• _The problem_
The answer must consist of each line of the records below that contains the string "Collapse".

• _Material for this exercise_

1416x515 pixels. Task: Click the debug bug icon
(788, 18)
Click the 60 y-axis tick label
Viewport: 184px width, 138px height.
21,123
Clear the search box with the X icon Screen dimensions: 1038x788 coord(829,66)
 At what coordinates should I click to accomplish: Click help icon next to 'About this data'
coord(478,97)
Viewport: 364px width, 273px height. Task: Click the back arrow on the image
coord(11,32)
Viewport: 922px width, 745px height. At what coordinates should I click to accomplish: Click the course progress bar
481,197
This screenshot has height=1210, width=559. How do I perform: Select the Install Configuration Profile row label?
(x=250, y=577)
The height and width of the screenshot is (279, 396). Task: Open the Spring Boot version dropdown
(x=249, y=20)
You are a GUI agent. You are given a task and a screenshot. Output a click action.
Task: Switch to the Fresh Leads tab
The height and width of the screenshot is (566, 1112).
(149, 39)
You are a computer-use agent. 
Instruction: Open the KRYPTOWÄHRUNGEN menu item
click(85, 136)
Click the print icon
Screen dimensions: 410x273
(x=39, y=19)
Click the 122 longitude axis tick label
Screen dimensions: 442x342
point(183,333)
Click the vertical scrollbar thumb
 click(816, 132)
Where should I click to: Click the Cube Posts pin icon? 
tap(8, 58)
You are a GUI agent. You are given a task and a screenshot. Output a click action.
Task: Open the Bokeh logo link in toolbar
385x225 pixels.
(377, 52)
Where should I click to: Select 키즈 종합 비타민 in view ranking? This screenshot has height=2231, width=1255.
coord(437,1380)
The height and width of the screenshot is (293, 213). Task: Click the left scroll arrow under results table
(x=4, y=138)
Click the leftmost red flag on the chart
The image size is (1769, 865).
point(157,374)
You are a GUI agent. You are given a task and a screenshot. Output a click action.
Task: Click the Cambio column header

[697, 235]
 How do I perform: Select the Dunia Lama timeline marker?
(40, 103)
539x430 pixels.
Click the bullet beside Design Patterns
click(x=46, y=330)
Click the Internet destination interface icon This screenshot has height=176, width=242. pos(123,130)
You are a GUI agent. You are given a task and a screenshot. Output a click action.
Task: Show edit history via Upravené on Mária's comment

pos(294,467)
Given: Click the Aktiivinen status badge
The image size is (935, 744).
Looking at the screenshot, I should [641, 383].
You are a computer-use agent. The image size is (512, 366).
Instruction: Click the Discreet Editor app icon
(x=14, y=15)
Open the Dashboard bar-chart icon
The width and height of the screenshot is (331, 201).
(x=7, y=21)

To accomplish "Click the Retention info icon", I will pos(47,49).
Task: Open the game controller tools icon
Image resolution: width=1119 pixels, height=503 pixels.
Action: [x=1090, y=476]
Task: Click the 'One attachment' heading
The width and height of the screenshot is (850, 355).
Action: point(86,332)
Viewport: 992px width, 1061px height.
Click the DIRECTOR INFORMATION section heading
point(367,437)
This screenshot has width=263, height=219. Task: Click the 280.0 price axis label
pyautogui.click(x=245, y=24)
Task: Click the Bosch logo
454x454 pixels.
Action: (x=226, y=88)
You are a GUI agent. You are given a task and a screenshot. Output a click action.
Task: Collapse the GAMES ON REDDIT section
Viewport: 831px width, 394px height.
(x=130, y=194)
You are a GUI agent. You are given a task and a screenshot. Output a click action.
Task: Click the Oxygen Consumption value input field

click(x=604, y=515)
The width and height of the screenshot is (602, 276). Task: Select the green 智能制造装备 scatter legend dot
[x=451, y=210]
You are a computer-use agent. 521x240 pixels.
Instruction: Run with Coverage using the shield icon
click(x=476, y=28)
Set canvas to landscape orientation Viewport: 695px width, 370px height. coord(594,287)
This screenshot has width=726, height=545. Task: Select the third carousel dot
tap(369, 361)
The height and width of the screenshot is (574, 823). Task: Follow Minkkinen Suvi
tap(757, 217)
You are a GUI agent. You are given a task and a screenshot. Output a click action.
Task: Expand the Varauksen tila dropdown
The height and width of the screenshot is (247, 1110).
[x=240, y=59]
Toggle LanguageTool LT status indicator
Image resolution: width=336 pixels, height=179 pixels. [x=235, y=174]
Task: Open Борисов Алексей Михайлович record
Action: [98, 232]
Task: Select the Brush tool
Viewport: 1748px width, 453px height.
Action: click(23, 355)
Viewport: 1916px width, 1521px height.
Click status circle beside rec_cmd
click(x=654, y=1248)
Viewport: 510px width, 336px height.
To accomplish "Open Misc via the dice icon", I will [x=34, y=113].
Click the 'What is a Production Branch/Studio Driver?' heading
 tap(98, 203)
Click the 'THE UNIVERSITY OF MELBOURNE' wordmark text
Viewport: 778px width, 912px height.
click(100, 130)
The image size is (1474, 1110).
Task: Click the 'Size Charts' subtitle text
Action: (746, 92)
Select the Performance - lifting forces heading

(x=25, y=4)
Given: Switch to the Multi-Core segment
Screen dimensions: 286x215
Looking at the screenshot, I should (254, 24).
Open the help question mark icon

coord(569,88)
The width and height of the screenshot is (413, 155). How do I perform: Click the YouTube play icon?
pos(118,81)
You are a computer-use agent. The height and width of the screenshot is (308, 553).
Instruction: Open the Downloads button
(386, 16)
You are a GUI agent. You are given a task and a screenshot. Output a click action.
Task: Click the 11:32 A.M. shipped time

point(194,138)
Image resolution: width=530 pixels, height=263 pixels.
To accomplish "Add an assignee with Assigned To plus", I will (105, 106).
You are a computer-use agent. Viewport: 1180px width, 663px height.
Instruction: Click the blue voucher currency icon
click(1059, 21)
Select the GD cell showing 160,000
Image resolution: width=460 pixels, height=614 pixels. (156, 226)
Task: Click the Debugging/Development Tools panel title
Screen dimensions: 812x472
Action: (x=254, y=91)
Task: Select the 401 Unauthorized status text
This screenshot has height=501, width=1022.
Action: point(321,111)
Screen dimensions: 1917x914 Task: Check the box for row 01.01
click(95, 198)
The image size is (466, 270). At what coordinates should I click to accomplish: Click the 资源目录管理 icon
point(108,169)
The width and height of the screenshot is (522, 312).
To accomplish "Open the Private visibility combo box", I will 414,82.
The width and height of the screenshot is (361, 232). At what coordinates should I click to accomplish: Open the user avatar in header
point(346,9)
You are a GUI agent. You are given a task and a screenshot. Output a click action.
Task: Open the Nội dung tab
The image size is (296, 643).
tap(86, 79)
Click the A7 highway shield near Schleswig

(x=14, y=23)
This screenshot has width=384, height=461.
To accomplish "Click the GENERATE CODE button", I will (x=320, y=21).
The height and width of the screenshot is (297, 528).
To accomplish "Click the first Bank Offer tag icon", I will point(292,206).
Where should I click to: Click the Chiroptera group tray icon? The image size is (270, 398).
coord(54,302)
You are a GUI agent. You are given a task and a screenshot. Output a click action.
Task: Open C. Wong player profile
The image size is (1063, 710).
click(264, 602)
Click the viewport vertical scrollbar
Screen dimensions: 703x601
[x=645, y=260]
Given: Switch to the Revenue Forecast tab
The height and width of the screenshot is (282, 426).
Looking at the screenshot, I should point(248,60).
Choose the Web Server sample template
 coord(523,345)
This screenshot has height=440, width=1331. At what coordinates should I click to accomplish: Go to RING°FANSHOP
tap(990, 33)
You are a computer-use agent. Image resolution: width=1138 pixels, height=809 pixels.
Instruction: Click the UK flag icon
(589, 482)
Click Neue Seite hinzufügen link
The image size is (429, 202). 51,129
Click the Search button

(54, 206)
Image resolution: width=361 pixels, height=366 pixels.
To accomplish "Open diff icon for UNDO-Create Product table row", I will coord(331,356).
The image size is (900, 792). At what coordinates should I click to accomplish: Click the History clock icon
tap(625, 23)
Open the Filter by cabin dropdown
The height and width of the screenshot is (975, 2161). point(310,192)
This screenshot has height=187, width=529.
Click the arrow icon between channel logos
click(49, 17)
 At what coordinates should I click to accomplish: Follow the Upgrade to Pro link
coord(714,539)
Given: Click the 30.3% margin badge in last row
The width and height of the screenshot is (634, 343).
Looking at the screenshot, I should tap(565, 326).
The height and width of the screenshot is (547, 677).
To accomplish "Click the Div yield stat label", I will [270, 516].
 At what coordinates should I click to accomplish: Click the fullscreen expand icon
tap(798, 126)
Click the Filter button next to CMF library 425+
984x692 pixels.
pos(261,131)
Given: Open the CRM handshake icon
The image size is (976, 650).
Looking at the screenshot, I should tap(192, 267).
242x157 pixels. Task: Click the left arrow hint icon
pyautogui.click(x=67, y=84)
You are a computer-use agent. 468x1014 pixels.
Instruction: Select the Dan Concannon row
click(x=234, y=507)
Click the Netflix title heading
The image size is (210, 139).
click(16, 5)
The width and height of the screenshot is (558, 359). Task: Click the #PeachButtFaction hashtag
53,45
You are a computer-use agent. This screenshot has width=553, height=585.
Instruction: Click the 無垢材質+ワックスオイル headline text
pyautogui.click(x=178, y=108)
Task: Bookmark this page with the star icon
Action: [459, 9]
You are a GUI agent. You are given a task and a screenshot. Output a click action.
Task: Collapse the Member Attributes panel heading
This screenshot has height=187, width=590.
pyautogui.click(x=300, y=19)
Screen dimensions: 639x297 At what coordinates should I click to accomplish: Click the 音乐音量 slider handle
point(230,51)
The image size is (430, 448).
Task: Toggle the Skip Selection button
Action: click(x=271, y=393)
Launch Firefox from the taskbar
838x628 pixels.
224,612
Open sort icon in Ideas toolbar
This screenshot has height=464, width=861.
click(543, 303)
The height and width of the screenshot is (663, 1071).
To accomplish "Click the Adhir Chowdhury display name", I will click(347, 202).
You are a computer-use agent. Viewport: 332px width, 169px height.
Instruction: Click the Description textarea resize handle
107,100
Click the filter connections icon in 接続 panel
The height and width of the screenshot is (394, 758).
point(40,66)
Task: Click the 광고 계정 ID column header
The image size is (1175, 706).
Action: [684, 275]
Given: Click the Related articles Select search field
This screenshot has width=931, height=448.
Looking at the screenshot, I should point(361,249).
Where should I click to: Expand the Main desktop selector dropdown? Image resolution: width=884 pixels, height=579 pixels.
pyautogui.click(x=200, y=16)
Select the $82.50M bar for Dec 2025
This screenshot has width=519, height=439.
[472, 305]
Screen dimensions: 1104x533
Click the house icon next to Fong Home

• _Response to the exercise_
Task: Collapse the GAMES ON REDDIT section
Task: Collapse the Member Attributes panel heading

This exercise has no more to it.